# Falling for an emotionally unavailable man???



## Faith.N.Love (Sep 2, 2010)

I may have accidently posted this in the wrong section but oh well lol. This may be a long story but then again i guess you'd expect this from a web site like this lol.

Before I start, we both are police officers working in the same division (I know for sure that there aren't any rules against relationships in the same department...believe me I've checked and rechecked lol). 

The man that I'm refering to has been through hell and back and I'm not quite sure what to do, how to approach this, or if I even should. 

He's 32 (I'm 24) and he's been a cop since he was 19 and a reservist in the Marine Corps since he was 17/18 ish. He was called to active duty where he served for quite a while in combat. 

During his time over there (roughly 6 years ago), he was injured by an explosion that sent him home with more than just physical scars. He suffers from PTSD (mostly nightmares) and when he had returned his girlfriend left him because she couldn't take his scars and nightmares (her cheating also was a factor). Needless to say, he distanced himself from pretty much every woman that showed interest. His best friend, whom I'm very close to, says that he wants nothing to do with women in general and that he's very insecure about his scars and everything else. He basically threw himself into work earning him a very good reputation amongst other officers.

But.....theres a wee bit more...

When he came back he was offered a temporary position at the academy as an instructor (this is how I met him) to get back on his feet before going back on the streets. He was my instructor...well one of my instructors. He was always very cold and hard on me more than the other women. I called him out on it once and I'm pretty sure I stunned him (I'm normally a very nice person but I'll be honest by saying I was an utter b*tch to him). I had always had a feeling about him since I met him but kept it hidden in the back of my brain for a while. 

After I graduated, we both were transfered to the same department but had not spoken much at first...just casual looks for a while and years later we've become semi-familar with each other (he's still guarded). Just recently, my girl friends and I had gone out to celebrate one of their birthdays when I was caught in a bit of a crunch. I went to the bar to order more drinks when a guy started hitting on me pretty aggressively to the point of grabbing on my wrist pretty roughly. My friend and my instructor were with some other cop friends and saw the whole thing. He came over, grabbed the guy by the collar, and pulled a 'marine' on him before I could even react. The creep left and he asked me if I was alright but I was still in a bit of a shock. He was extremely caring and held my wrist for a little bit to check it but was immediately embarrassed and left pretty quick after that. When I talked to his best friend later he said he was surprised to see that side from him again.

This isn't the only incident where something like this has happened. He's known for being a hard ass while most of the guys seem to think of me as their counselor or mother since I usually bring them baked goods and stuff (donuts baby lmao) But every so often I catch a soft glance from him, which I return with a smile.
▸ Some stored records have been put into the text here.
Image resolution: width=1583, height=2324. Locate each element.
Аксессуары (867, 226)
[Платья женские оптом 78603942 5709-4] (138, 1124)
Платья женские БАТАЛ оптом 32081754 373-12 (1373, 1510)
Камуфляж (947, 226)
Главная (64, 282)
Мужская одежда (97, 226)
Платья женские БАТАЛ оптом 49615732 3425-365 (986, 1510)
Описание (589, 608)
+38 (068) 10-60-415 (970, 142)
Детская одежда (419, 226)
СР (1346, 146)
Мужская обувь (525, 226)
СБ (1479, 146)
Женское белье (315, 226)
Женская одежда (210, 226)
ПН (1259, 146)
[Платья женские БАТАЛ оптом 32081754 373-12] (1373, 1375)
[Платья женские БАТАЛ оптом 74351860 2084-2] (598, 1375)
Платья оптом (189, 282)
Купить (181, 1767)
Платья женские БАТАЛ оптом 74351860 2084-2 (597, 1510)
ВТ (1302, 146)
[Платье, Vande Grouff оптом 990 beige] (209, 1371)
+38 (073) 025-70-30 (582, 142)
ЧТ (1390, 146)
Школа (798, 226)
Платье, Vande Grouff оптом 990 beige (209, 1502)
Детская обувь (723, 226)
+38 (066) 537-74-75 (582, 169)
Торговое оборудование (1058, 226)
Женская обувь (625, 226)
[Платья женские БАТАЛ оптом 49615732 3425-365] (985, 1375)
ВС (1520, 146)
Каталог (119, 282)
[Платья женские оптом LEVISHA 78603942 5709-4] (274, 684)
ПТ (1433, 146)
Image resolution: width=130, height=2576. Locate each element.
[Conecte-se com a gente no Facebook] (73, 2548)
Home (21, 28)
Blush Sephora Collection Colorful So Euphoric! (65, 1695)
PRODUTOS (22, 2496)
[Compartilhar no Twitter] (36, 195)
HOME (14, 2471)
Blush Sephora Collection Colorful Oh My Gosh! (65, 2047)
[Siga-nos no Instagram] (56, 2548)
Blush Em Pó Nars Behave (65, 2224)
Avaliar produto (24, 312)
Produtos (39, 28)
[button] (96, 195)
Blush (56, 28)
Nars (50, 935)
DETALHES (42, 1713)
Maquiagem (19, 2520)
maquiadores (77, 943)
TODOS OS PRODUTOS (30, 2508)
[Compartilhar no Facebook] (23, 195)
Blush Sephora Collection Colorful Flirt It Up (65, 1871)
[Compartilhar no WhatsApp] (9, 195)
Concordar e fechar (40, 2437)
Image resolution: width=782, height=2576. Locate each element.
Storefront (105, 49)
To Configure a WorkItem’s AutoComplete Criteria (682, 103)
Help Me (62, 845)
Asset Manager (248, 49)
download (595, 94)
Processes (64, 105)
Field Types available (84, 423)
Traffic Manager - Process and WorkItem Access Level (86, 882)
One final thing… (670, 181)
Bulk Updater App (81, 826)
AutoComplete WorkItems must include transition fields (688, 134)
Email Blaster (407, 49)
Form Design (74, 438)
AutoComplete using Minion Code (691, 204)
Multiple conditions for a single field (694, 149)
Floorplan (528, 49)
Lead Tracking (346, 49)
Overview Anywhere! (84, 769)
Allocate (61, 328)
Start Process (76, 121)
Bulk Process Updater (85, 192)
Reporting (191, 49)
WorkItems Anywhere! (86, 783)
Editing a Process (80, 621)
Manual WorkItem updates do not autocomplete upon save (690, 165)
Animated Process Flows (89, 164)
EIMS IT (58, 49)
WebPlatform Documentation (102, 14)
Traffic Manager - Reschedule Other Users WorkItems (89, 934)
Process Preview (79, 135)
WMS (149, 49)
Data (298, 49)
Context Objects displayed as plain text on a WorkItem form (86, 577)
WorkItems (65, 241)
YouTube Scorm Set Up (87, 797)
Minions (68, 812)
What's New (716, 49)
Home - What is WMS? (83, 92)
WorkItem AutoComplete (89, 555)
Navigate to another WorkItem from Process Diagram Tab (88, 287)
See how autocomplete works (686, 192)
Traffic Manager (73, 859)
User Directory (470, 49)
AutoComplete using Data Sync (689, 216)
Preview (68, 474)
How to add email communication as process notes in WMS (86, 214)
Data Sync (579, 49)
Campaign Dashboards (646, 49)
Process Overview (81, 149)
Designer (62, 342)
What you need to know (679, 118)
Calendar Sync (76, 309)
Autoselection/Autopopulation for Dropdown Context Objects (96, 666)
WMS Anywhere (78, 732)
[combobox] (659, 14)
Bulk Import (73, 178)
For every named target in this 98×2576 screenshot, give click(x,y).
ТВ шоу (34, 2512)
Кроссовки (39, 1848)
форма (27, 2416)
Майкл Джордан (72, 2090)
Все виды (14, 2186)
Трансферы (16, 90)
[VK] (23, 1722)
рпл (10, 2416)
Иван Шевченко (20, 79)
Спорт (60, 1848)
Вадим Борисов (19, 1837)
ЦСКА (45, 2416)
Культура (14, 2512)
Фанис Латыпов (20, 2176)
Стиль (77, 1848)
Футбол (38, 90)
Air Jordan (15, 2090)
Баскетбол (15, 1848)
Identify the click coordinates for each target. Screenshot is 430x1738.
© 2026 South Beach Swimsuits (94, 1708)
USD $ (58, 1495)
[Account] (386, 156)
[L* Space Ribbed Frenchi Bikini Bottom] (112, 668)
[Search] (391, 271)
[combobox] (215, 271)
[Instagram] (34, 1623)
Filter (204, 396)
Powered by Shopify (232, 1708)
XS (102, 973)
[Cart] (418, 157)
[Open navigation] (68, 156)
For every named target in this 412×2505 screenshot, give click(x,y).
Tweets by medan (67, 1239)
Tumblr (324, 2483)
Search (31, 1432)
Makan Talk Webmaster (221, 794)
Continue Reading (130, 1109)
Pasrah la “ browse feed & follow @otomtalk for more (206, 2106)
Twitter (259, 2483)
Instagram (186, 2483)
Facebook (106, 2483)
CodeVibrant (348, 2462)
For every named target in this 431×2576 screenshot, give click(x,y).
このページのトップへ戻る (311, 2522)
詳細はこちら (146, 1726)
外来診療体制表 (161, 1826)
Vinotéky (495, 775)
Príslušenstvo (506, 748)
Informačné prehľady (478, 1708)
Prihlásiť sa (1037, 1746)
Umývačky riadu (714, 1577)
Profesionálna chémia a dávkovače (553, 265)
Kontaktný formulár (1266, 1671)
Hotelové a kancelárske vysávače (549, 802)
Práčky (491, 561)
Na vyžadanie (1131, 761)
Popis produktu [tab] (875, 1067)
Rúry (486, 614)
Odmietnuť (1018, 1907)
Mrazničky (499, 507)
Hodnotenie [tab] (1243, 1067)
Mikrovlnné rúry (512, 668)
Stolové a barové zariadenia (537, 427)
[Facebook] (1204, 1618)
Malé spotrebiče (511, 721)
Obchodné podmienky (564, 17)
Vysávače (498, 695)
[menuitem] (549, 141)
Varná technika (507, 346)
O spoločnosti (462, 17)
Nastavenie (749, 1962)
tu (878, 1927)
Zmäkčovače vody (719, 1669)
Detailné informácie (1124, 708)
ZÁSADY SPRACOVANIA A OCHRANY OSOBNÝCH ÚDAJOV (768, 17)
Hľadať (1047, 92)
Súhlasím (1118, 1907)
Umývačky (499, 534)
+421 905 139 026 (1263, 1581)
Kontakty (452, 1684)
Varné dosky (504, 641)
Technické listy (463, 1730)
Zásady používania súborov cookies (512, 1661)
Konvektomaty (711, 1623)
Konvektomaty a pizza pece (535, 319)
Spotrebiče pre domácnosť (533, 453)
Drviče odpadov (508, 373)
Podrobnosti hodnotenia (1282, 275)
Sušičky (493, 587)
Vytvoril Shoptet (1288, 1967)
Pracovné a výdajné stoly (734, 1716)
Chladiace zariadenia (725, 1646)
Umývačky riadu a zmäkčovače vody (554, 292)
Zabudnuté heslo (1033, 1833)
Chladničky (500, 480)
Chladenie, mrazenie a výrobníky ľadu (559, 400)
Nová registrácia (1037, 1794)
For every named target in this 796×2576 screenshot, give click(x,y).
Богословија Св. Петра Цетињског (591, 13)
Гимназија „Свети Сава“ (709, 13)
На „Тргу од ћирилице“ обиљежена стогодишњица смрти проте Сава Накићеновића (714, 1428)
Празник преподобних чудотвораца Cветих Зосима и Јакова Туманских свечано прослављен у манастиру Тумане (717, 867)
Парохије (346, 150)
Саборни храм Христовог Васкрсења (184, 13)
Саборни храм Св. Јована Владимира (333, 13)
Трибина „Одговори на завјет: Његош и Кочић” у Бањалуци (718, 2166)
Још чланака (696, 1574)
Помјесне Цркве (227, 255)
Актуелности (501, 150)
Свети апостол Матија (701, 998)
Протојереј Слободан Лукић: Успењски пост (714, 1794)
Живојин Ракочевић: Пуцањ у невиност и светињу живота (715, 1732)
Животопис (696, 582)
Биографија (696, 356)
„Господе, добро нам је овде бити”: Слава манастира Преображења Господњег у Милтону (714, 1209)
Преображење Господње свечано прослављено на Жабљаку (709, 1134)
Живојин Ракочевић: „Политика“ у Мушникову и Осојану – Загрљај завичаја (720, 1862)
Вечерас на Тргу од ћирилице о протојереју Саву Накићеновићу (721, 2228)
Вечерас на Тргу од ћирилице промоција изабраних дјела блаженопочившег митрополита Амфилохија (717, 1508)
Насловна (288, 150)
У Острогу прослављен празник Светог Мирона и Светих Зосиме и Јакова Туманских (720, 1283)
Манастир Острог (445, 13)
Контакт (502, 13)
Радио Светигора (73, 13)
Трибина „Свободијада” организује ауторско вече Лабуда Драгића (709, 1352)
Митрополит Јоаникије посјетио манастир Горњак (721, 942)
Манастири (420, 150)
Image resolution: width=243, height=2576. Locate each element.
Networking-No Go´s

I just don't know what to do?!?!?! I'm so clueless. I've never been in a serious relationship before and I'm one of those girls who if you date its intended to be long term. But I know that how I feel about him isn't something that I can easily ignore anymore. I just wish he would let go of some of his insecurities because I know that he's truely a great guy.

Well...thats all for tonight. Off to work for me... 

I also wanted to thank Littledevil83 for your friendship and advice!!!


----------



## unbelievable (Aug 20, 2010)

Dating is just dating. It's a selection and "get to know" process. Marriage is long term. You haven't even gone out with this guy and he's not given you any indication he's even interested in dating you, let alone having anything long term. This guy is a Marine and a police officer. In the bar, he responded as a Marine and a cop would. I would have done the same and I've never laid eyes on you. As your instructor and as a fellow cop, it's only natural that he'd protect you. That's what we do. Maybe he's interested in you romantically. Maybe he's interested in you sexually. Maybe he just sees you as another student or another cop or a nice woman.
Why don't you just ask this guy out? I wouldn't run up and tell him that you have heavy feelings for him and are kinda thinking about a long term thing. That approach even scares combat hardened Marines.


----------



## Wisp (Jul 17, 2010)

If he is single, your single and he is available and willing please do follow your heart. Slow, gentle steps, the man will open up to someone he likes. Lots of talking from you, eventually you must tell him how you feel. Respect his wishes if he wants you to step back. Do not let yourself get to embroiled as it will hurt if he says no. 

Normally one of the golden rules is do not date a work colleague.

I have been in an unfortunate position where in a tense moment the reaction of man A to protect lady B almost took my whole unit out. Rational thinking goes out of the window if you are close to each other and have to work in close proximity, especially in your line of work.


----------